Alex Garland’s film takes place in a near future version of the USA where a President seems to have overstepped his Presidential power, closing down the institutions of government and staying on for a third term. An alliance of southern states have waged war on the President who has authorised the bombing of US citizens.

The actions follows two war correspondents Lee, an awarding war photographer, (Kirsten Dunst) and Joel (Wagner Moura) in the final days of the war as they race to DC in the hope of capturing an interview with the President before he’s disposed. Along for the journey are Jessie (Cailee Spaeny), a young rookie photographer and Sammy (Stephen McKinley Henderson), a seasoned New York Times journalist who doesn’t know how to retire. 

For much of the film it is a road journey through a war torn un-United States. However, it is less about the civil war, with the film exploring what makes a war correspondent do what they do. Why would you put yourself in danger to photograph the worst side of humanity? Alex’s father was a journalist at the Telegraph and Alex grew up around people like those in the film. This is his homage to these courageous people.

Kirsten Dunst is excellent in the role of an experienced war photographer who has shut herself off the horrors she photographs, who in Jessie, she’s herself and does not want her to become her.

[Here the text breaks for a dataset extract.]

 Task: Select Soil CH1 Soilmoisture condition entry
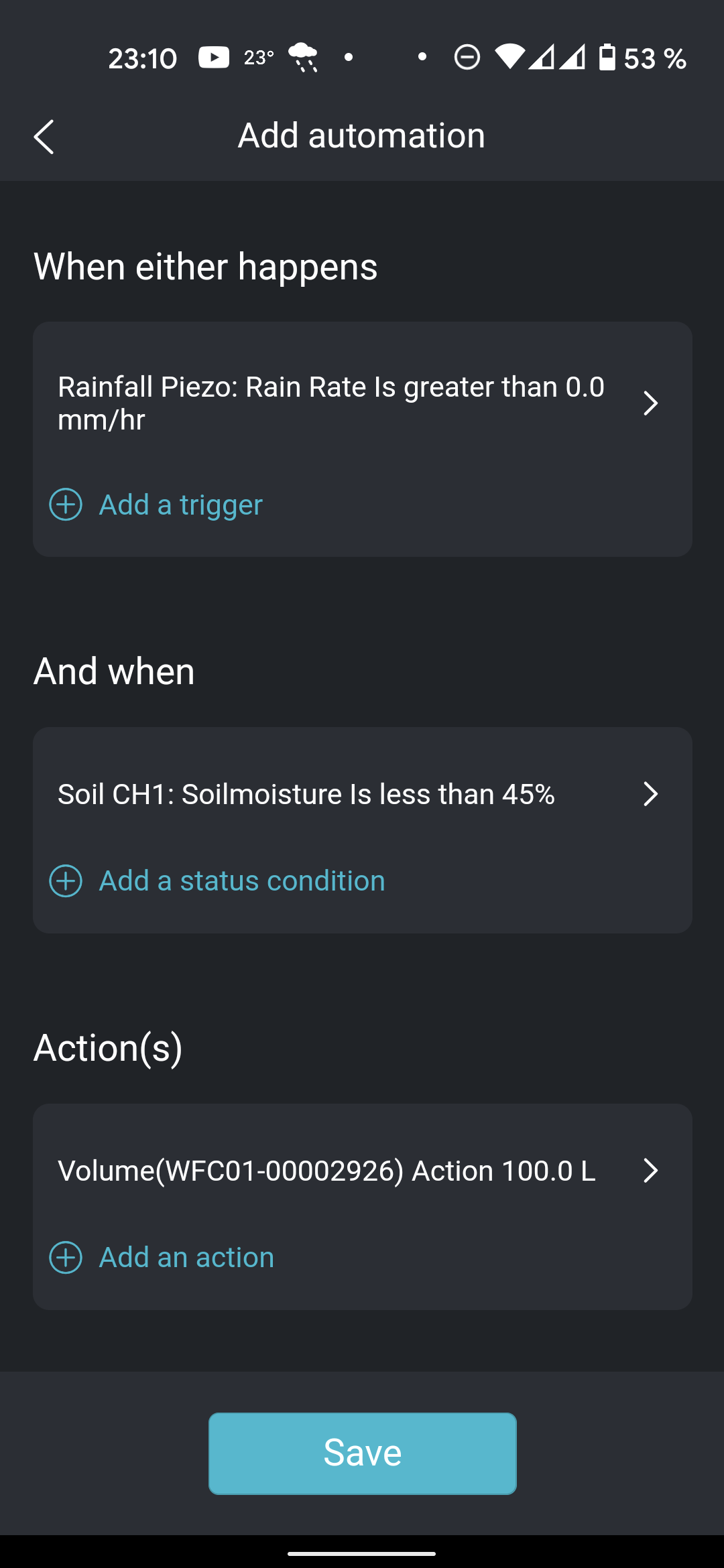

She is disillusioned because she knows she has switched off part of her humanity, to capture the horror. Having believed she was sending messages back home to stop people so people doing the same, with Americans fighting Americans, she knows sacrificed part of herself for no reason. Jessie meanwhile looks up at Lee and gradually like the American soldiers around her who are killing fellow Americans, she becomes more immune to the horrors she is photographing. 

The film is beautifully shot. The cinematographer, Rob Hardy, manages to make the film feel like it has been captured by a war photographer. Pretty much all the film is filmed as first person, putting you right in the action and horrors.

I am not sure what I was expecting. Given the political aspect, I had expected the politics to be more overt. But they aren’t. At no point do the journalists discuss the right or wrong of the opponents. While, there are fascistic aspects to the President, no side is presented as right or wrong. The war’s progress simply plays out and documented by the journalists.

As a photographer, I have never been able to do street photography. I always see people and not photos. I’ve never understood the idea of photographing people dying. Seeing death as a photograph, seems dehumanising. I found this a really interesting study of a type of photography I could never do. The idea of running towards danger is challenging enough. To photograph and not help, seems completely alien to me. With daily images bombarding us about the horrors happening to civilians in Gaza, I keep wondering how you can ‘stand by’ and photograph such horrors. But it is because these horrors are happening that people are capturing them. It needs us to be horrified to remember our humanity and do something about to stop it from happening. This film, is about those people who hold up a mirror to our inhumanity. Definitely a candidate of my film of the year.